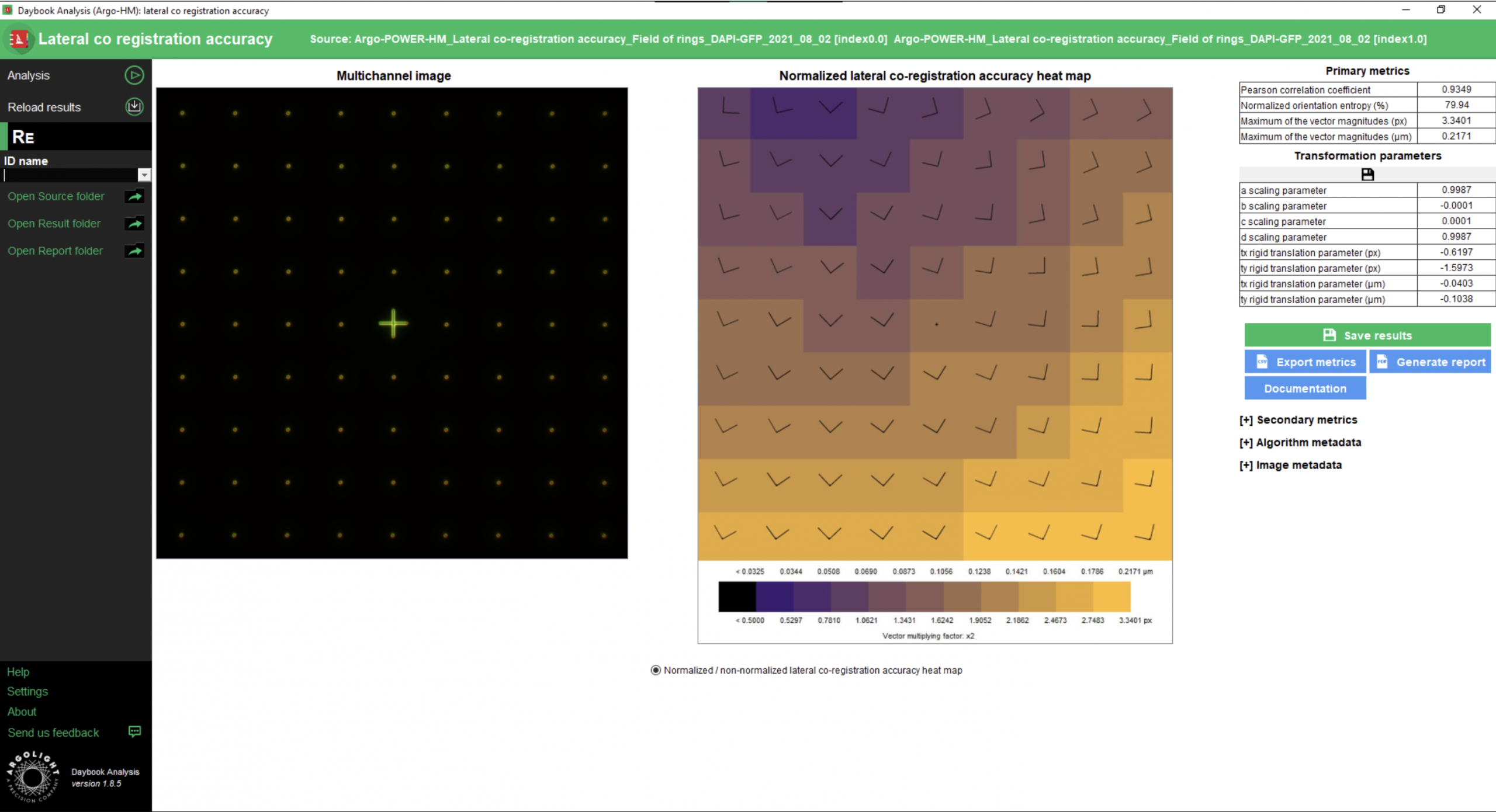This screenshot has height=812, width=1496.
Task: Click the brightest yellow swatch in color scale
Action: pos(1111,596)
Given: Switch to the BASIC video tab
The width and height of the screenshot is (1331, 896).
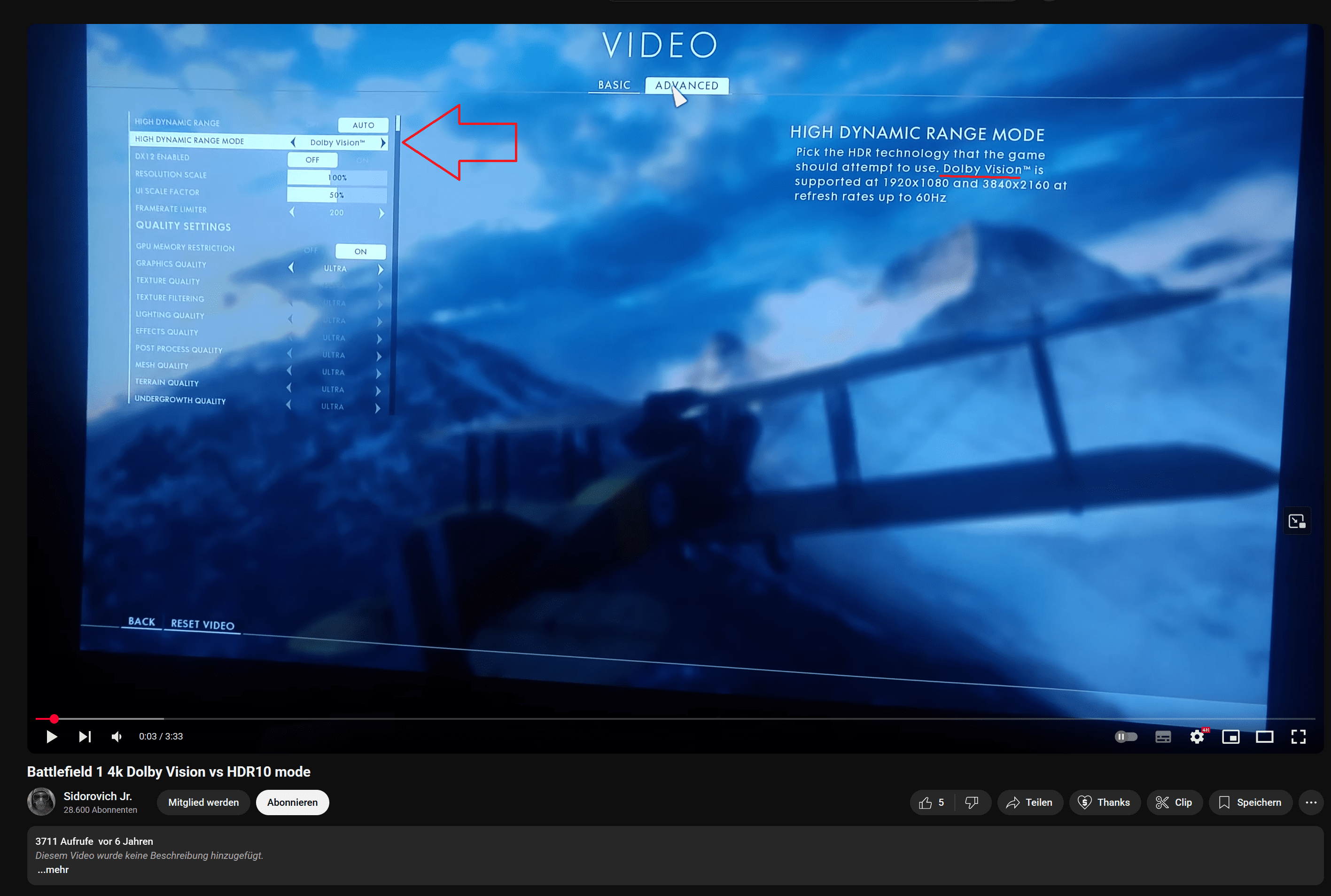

==========

=== Exercise objective ===
From the line containing "Given: Switch to the BASIC video tab" to the end of the data above, give those lines again verbatim, with both endpoints included and no images.

=== Answer to this problem ===
Given: Switch to the BASIC video tab
The width and height of the screenshot is (1331, 896).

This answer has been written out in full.